Since the CPD began operating in early 2013, however, tests in 80% of patients revealed genetic mutations that may be used to alter their treatment course or clarify their prognosis. The results are playing a role in correlating patients with existing therapies designed to target mutations previously linked with only with different cancers. Various lung cancer patients, for instance, exhibit mutations of the BRAF gene, which is targeted by drug vemurafenib, first developed and approved for melanoma. Testing in the Center for Personalized Diagnostics is helping clinicians make new connections that will expand the indications for existing drugs.
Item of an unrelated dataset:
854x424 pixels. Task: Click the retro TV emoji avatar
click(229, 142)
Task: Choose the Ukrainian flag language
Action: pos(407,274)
Helping physicians determine which treatments a patient will respond to, or how well they will tolerate a specific treatment. Patients with the blood cancer acute myelogenous leukemia who express a mutation known as DNMT3A, for instance, are known to respond to higher doses of the drug daunorubicin. Learning this type of information before starting treatment can help oncologists select and dose drugs in a way that will reduce side effects and enhance patients’ quality of life during treatment, and increase their chance of completing their prescribed regimen.
Identifying patients who are likely to have a poor prognosis if treated with first-line therapies, which allows clinicians to set up a cascade of alternative therapies or, in the case of some blood cancer patients, expedite the search for a matching bone marrow donor.
The Center’s research strategy operates in tandem with its clinical care mission. Each patient’s test results will add to a massive repository of genomic mutation profiles that, combined with the ability to follow patients over time, will help clinical researchers identify new markers and mutation profiles to better predict the course of an individual patient’s treatment response and suggest new targets for therapy. As new mutations are detected and innovative treatment options are determined, the gene testing panels will be modified and expanded, creating an evolving, real-time mutation profiling option.
“We see 11,500 newly diagnosed patients each year in the Abramson Cancer, and hundreds of others who seek our help when their cancers have not responded, or have returned, after receiving standard therapies elsewhere,” said Chi Van Dang, MD, PhD, director of the Abramson Cancer Center. “A key part of our mission is to provide each of these patients these tests as soon as possible, so that we can quickly tailor a treatment regimen that provides them the greatest chance of a cure.”